Available data
━━━━

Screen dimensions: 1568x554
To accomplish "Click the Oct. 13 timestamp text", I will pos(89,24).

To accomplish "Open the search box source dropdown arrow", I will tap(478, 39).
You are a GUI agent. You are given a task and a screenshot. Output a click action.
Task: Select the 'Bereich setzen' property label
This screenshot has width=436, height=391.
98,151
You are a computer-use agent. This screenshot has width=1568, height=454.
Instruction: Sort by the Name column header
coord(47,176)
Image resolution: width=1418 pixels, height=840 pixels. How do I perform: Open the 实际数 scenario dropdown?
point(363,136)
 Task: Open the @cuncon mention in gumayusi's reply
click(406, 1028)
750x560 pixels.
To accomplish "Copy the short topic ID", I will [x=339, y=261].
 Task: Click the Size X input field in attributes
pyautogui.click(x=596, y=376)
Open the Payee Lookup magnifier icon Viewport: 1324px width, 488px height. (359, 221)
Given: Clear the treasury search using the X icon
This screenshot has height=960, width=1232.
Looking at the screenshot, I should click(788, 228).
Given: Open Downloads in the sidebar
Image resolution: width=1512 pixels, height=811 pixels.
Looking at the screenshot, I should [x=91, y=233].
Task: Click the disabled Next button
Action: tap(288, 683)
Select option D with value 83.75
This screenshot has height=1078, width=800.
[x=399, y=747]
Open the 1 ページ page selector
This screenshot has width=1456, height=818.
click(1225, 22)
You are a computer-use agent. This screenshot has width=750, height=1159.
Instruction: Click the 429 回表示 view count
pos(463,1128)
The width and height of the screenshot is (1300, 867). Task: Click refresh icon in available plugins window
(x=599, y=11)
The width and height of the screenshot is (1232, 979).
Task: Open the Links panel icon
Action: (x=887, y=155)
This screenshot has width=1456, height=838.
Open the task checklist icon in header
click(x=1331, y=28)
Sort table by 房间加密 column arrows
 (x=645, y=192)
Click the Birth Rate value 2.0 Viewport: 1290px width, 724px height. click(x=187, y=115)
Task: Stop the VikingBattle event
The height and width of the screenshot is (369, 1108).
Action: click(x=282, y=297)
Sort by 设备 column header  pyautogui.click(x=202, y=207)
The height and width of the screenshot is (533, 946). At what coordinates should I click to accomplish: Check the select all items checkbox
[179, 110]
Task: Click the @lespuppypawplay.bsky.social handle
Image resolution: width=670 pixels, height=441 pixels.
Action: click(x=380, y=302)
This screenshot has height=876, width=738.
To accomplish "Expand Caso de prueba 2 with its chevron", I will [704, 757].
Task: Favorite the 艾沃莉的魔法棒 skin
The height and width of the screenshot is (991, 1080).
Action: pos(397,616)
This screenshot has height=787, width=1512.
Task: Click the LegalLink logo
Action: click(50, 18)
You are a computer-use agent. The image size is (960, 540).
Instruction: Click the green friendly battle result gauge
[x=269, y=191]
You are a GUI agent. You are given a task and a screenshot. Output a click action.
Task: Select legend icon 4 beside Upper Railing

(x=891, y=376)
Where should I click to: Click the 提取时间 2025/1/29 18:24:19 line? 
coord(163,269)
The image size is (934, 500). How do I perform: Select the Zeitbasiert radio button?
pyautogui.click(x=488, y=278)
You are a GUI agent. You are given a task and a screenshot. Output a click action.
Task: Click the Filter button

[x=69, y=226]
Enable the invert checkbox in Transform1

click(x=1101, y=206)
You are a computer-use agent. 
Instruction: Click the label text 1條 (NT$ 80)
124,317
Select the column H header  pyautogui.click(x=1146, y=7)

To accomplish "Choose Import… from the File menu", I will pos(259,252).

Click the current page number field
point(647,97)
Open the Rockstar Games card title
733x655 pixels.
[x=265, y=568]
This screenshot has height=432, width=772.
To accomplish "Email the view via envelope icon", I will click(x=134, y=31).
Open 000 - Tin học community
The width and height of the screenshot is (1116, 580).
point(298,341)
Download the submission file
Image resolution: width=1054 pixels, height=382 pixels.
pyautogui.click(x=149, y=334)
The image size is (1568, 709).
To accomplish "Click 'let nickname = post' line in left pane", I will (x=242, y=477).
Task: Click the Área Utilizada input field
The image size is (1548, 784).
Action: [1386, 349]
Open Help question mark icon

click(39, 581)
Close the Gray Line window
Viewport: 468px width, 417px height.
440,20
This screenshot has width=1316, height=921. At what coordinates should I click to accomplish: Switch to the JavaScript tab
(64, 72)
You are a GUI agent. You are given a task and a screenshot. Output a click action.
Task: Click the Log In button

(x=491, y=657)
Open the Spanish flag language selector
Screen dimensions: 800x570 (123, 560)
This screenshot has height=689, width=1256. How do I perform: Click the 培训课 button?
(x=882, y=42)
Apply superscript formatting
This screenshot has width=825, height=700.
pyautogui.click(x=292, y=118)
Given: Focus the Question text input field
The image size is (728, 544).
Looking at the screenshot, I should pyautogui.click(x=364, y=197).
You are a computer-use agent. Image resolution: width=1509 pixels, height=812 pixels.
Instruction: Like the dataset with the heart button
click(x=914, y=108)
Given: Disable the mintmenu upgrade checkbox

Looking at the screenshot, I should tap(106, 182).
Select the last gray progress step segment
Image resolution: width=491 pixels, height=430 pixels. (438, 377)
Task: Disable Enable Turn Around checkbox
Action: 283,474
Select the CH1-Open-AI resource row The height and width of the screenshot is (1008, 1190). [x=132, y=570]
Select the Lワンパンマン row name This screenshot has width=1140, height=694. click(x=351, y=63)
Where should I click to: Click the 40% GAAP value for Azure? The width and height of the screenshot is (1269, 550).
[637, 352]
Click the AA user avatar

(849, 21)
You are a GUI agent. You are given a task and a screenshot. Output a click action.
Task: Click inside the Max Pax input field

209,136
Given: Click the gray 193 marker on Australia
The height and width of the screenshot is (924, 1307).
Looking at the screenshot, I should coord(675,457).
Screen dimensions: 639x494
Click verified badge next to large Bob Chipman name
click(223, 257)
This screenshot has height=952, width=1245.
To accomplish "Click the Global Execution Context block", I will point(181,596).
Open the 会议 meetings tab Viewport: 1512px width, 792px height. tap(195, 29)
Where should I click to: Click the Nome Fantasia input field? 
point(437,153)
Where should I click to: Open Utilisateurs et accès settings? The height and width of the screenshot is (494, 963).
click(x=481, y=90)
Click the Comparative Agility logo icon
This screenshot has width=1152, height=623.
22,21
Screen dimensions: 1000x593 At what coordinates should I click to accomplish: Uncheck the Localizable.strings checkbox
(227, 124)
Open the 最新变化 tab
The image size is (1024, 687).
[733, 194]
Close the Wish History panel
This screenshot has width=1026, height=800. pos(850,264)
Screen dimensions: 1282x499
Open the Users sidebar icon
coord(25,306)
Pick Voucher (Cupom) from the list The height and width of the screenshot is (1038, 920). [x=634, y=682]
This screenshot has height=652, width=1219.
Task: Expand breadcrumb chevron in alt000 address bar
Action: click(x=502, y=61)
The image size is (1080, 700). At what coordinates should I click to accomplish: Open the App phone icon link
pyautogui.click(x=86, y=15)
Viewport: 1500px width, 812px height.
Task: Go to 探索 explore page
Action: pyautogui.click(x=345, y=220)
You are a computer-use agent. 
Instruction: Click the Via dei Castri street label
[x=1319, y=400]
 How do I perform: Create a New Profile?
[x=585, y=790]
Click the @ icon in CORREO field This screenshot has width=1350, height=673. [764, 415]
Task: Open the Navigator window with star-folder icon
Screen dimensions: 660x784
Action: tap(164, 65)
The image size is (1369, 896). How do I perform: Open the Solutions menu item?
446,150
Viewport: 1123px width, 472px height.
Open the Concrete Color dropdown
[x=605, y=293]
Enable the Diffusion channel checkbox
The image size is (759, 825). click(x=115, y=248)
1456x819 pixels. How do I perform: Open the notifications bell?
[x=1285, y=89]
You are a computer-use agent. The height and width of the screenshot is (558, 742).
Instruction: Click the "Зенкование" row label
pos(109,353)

━━━━

Please rewrite the records starting at the line that contains "You are a computer-use agent. The image" and ending at the line that contains "point(298,341)", replacing "Filter" with "Sort" and leaving everything else unchanged.

Full solution
You are a computer-use agent. The image size is (960, 540).
Instruction: Click the green friendly battle result gauge
[x=269, y=191]
You are a GUI agent. You are given a task and a screenshot. Output a click action.
Task: Select legend icon 4 beside Upper Railing

(x=891, y=376)
Where should I click to: Click the 提取时间 2025/1/29 18:24:19 line? 
coord(163,269)
The image size is (934, 500). How do I perform: Select the Zeitbasiert radio button?
pyautogui.click(x=488, y=278)
You are a GUI agent. You are given a task and a screenshot. Output a click action.
Task: Click the Sort button

[x=69, y=226]
Enable the invert checkbox in Transform1

click(x=1101, y=206)
You are a computer-use agent. 
Instruction: Click the label text 1條 (NT$ 80)
124,317
Select the column H header  pyautogui.click(x=1146, y=7)

To accomplish "Choose Import… from the File menu", I will pos(259,252).

Click the current page number field
point(647,97)
Open the Rockstar Games card title
733x655 pixels.
[x=265, y=568]
This screenshot has height=432, width=772.
To accomplish "Email the view via envelope icon", I will click(x=134, y=31).
Open 000 - Tin học community
The width and height of the screenshot is (1116, 580).
point(298,341)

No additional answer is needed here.